TASK STATEMENT: Everything from the line containing "Quality (323, 540)" through the last line of the material below is to be copied exactly, ends included.

SUPPLIED DATA:

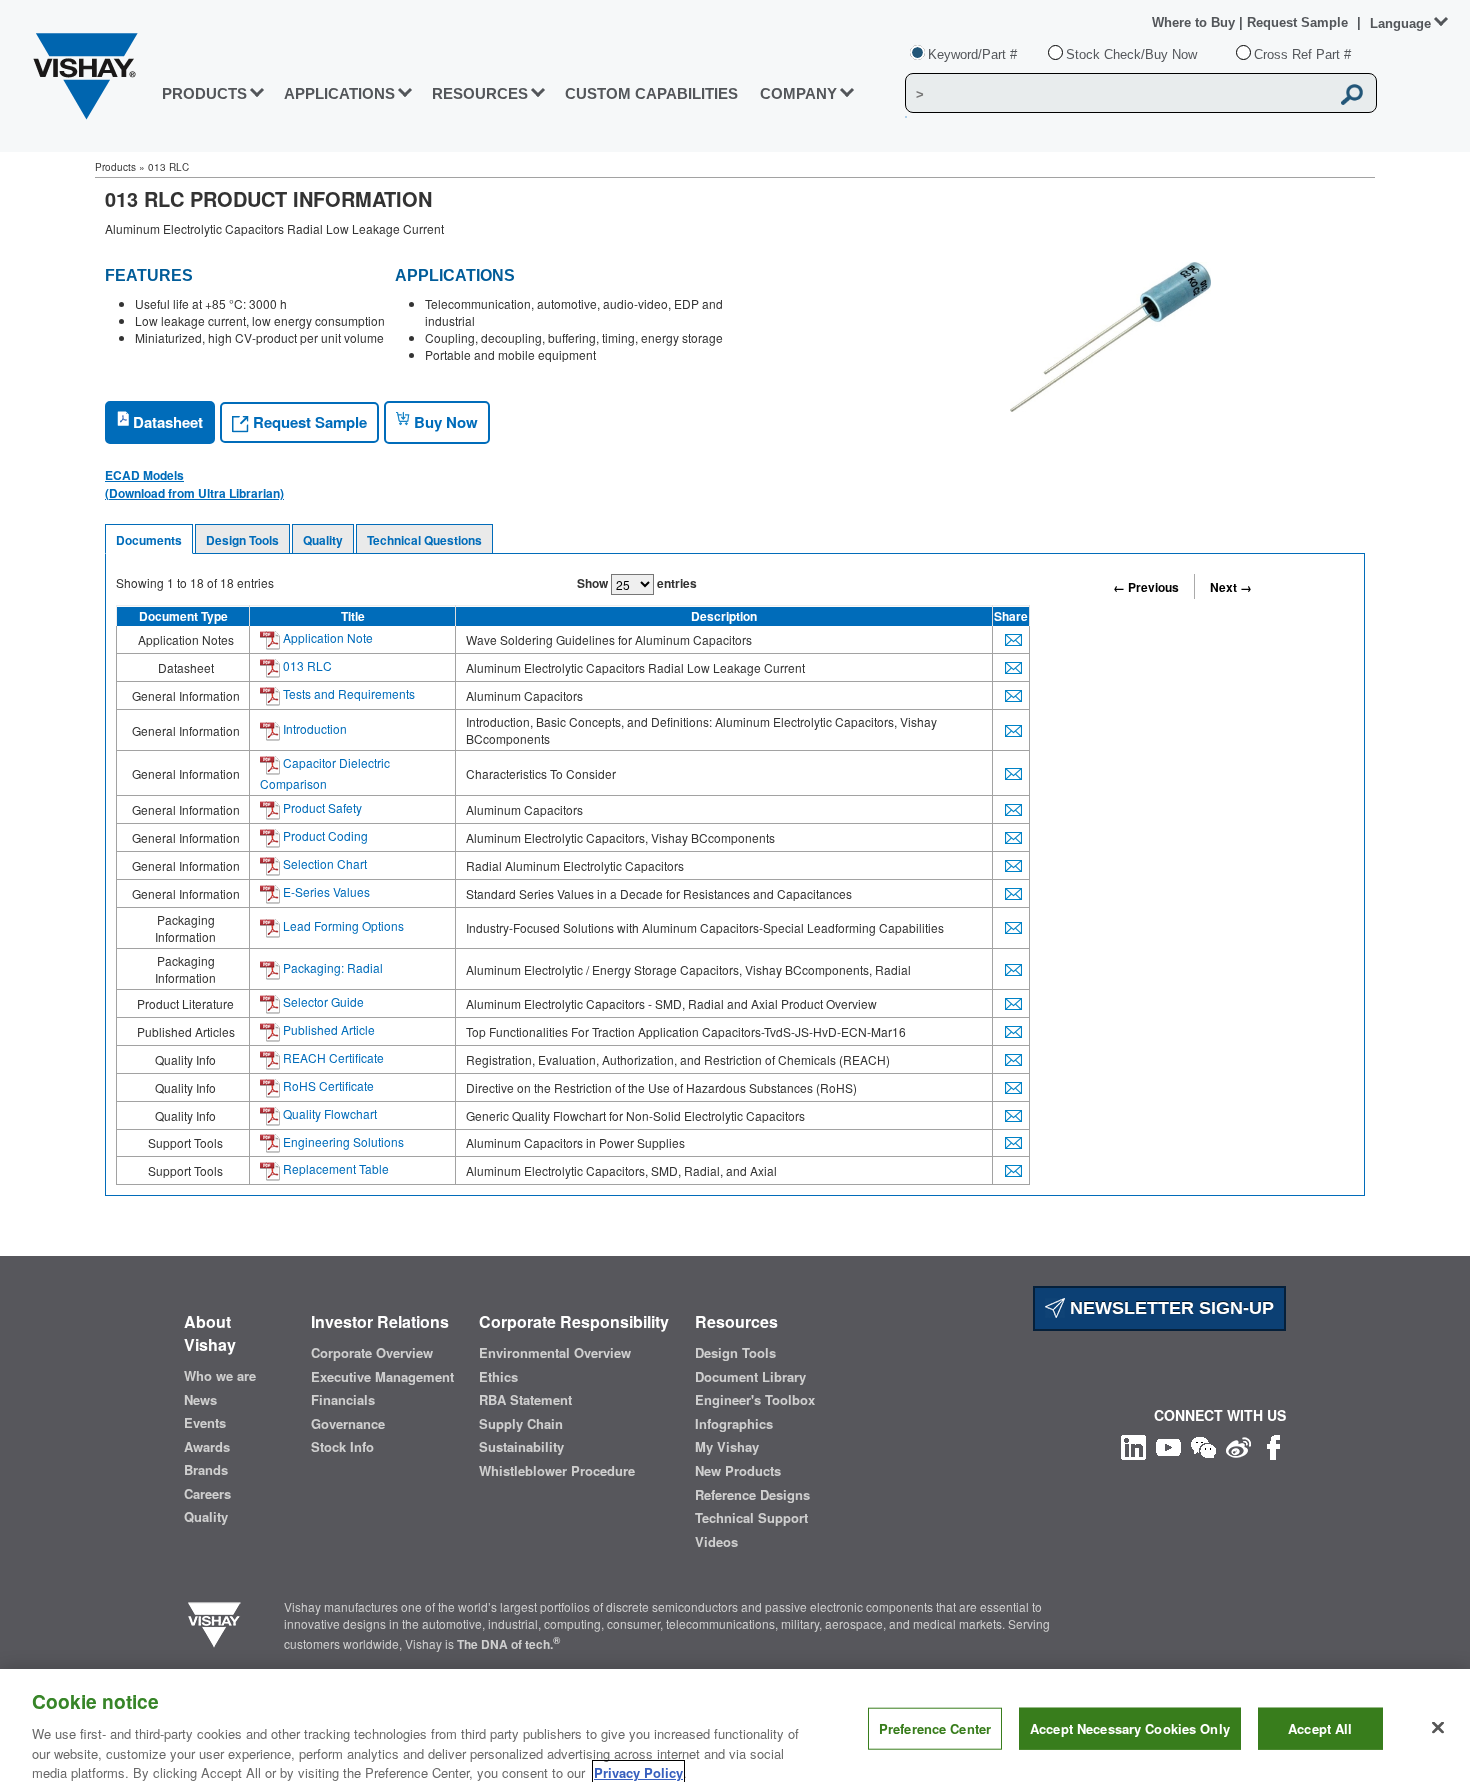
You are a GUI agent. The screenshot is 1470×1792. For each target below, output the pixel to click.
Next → (1231, 587)
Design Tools (242, 540)
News (200, 1400)
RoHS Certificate (327, 1085)
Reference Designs (752, 1495)
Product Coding (324, 835)
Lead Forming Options (342, 925)
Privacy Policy (638, 1771)
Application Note (326, 637)
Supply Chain (521, 1424)
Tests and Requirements (347, 693)
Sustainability (521, 1447)
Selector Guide (322, 1001)
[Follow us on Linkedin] (1133, 1444)
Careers (207, 1494)
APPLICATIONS (339, 93)
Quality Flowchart (328, 1113)
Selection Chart (323, 863)
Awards (207, 1447)
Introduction (313, 728)
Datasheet (166, 422)
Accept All (1320, 1728)
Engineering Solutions (342, 1141)
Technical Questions (424, 540)
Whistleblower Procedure (557, 1471)
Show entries (637, 583)
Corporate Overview (372, 1353)
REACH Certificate (332, 1057)
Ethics (498, 1377)
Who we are (220, 1376)
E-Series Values (325, 891)
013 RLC (306, 665)
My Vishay (727, 1447)
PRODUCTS (204, 93)
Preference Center (935, 1728)
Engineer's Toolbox (755, 1400)
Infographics (734, 1424)
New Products (738, 1471)
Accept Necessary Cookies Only (1130, 1728)
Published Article (327, 1029)
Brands (206, 1470)
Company (798, 93)
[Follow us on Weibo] (1238, 1444)
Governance (348, 1424)
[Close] (1438, 1728)
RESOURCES (480, 93)
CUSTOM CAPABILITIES (651, 93)
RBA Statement (525, 1400)
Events (205, 1423)
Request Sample (308, 422)
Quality (323, 540)
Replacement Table (334, 1168)
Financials (343, 1400)
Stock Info (342, 1447)
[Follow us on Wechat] (1203, 1444)
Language (1400, 23)
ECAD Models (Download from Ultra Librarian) (194, 484)
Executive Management (382, 1377)
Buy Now (444, 422)
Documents (149, 540)
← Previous (1146, 587)
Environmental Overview (555, 1353)
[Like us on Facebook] (1273, 1444)
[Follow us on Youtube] (1168, 1444)
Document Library (750, 1377)
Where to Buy (1195, 22)
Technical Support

SOLUTION TO THE EXERCISE:
Quality (323, 540)
Replacement Table (334, 1168)
Financials (343, 1400)
Stock Info (342, 1447)
[Follow us on Wechat] (1203, 1444)
Language (1400, 23)
ECAD Models (Download from Ultra Librarian) (194, 484)
Executive Management (382, 1377)
Buy Now (444, 422)
Documents (149, 540)
← Previous (1146, 587)
Environmental Overview (555, 1353)
[Like us on Facebook] (1273, 1444)
[Follow us on Youtube] (1168, 1444)
Document Library (750, 1377)
Where to Buy (1195, 22)
Technical Support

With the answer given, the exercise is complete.